Bernd
Bernd Volmer is a type designer and font engineer based in Berlin. He studied graphic design at ArtEZ in Arnhem and type design at type]media at the Royal Academy of Art in The Hague. His background spans both the technical and expressive sides of typography — from font engineering and scripting to exploring calligraphy both analog and digitally, drawing on paper and in vector outlines.
Bernd runs a small font foundry called Show Me Fonts, works as a freelancer on all font related things and previously worked in various roles within the type industry, gaining insight into how fonts are designed, built, tested and used at scale. His work often explores the overlap between design and technology — where structure, language, aesthetic and code intersect.
Session
A brief history of typographic misbehavior or intended and unintended uses of variable fonts.
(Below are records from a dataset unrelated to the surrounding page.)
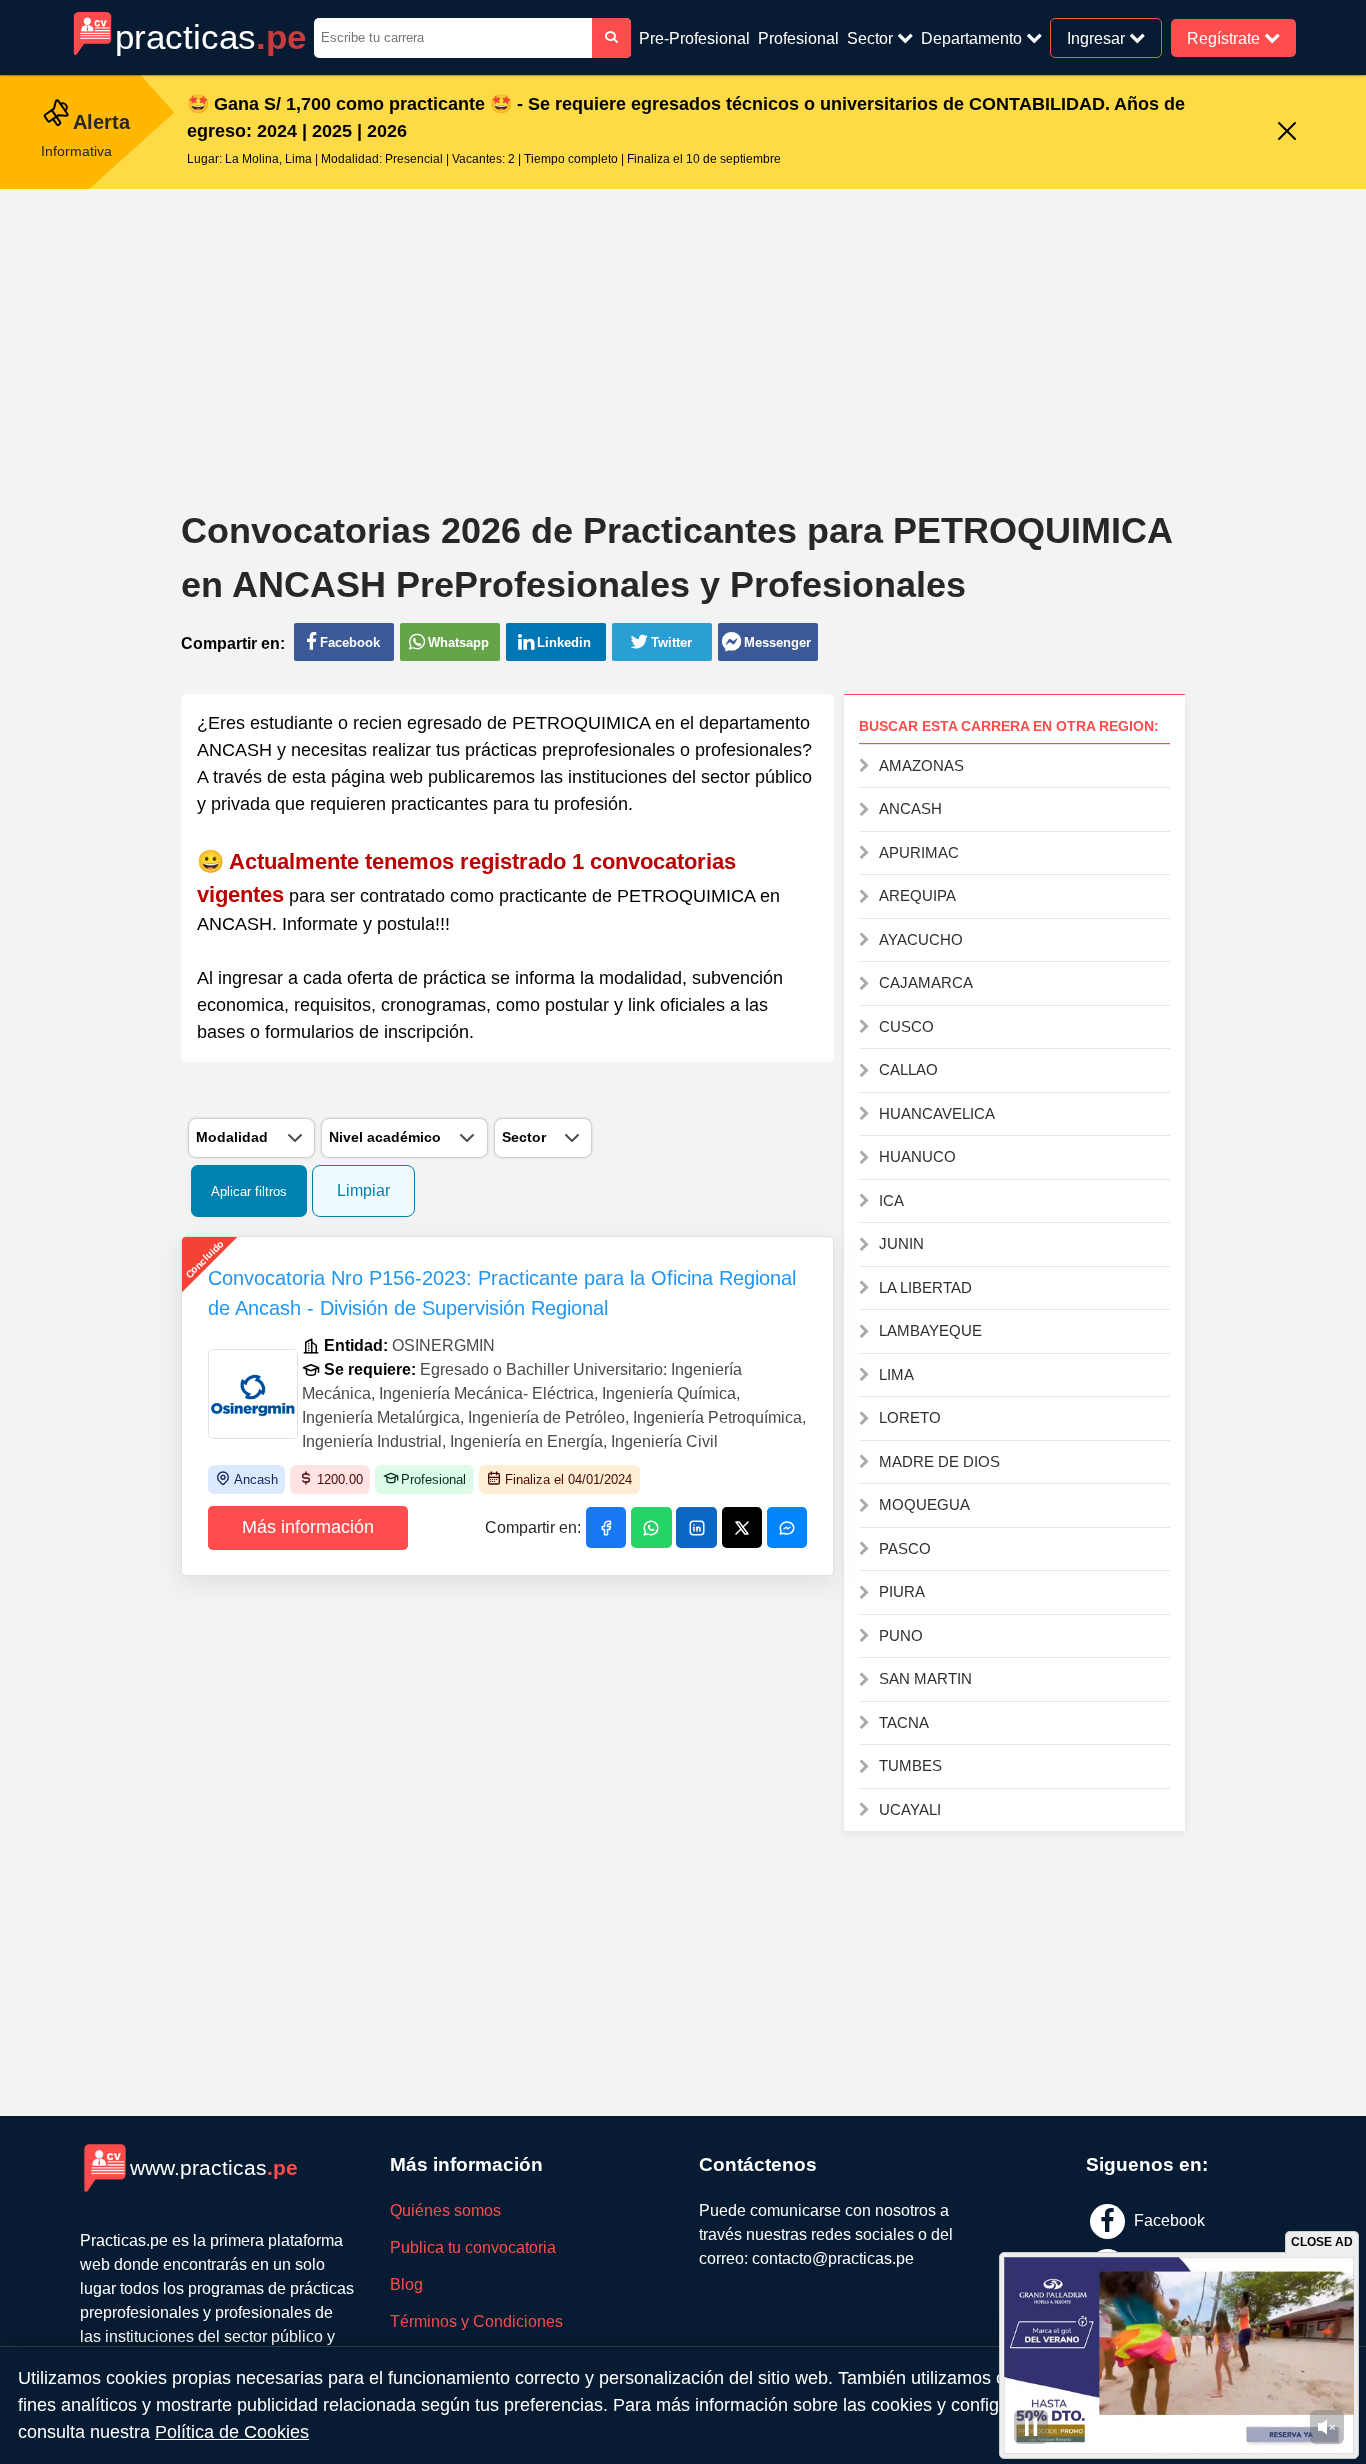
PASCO (905, 1548)
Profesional (798, 38)
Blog (406, 2284)
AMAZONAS (921, 765)
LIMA (896, 1374)
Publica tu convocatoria (473, 2247)
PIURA (902, 1591)
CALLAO (908, 1069)
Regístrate (1225, 37)
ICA (891, 1200)
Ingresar (1098, 37)
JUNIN (901, 1243)
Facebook (1167, 2220)
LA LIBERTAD (925, 1287)
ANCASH (910, 808)
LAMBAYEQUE (930, 1330)
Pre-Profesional (694, 38)
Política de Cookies (232, 2432)
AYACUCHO (921, 939)
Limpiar (363, 1190)
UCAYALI (910, 1809)
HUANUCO (917, 1156)
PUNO (901, 1635)
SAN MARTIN (925, 1678)
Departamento (973, 38)
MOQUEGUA (924, 1504)
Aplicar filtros (249, 1191)
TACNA (904, 1722)
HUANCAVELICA (937, 1113)
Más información (308, 1527)
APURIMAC (919, 852)
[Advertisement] (683, 334)
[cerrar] (1287, 132)
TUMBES (910, 1765)
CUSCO (906, 1026)
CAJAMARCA (926, 982)
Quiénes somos (445, 2210)
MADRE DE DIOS (939, 1461)
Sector (872, 38)
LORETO (910, 1417)
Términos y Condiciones (476, 2321)
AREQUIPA (917, 895)
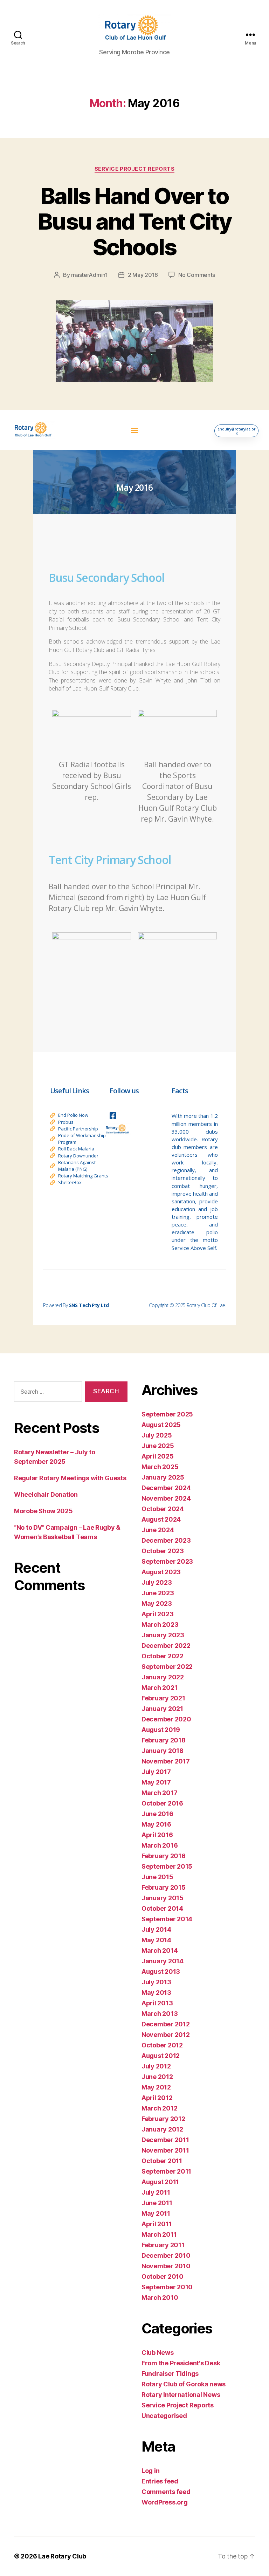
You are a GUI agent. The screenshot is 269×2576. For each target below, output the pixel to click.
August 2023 (161, 1572)
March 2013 (160, 2013)
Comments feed (166, 2491)
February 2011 (163, 2245)
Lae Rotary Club (62, 2556)
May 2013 (156, 1992)
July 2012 (156, 2066)
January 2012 (162, 2129)
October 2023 (163, 1551)
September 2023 (167, 1561)
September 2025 (167, 1414)
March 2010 (160, 2297)
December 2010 (166, 2255)
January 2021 (162, 1708)
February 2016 (164, 1856)
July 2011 (156, 2192)
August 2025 (161, 1424)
Nine years after the introduction of variable fonts, their most exciting uses have little to do with what variable fonts originally were intended for and their original promise of smaller file sizes. The talk looks at how designers turned a pragmatic font format into a field for experimentation — from animated typography and uniwidth button text to pattern fonts and typographic side effects with unintended aesthetics. Using examples from projects such as TypoLabs, Marjoree, Kario (the variable font that’s used as part of the 39C3 visual identity), and Bronco, we’ll explore how variable fonts evolved from efficiency tools into creative systems — and why the most interesting ideas often emerge when technology is used in unintended ways.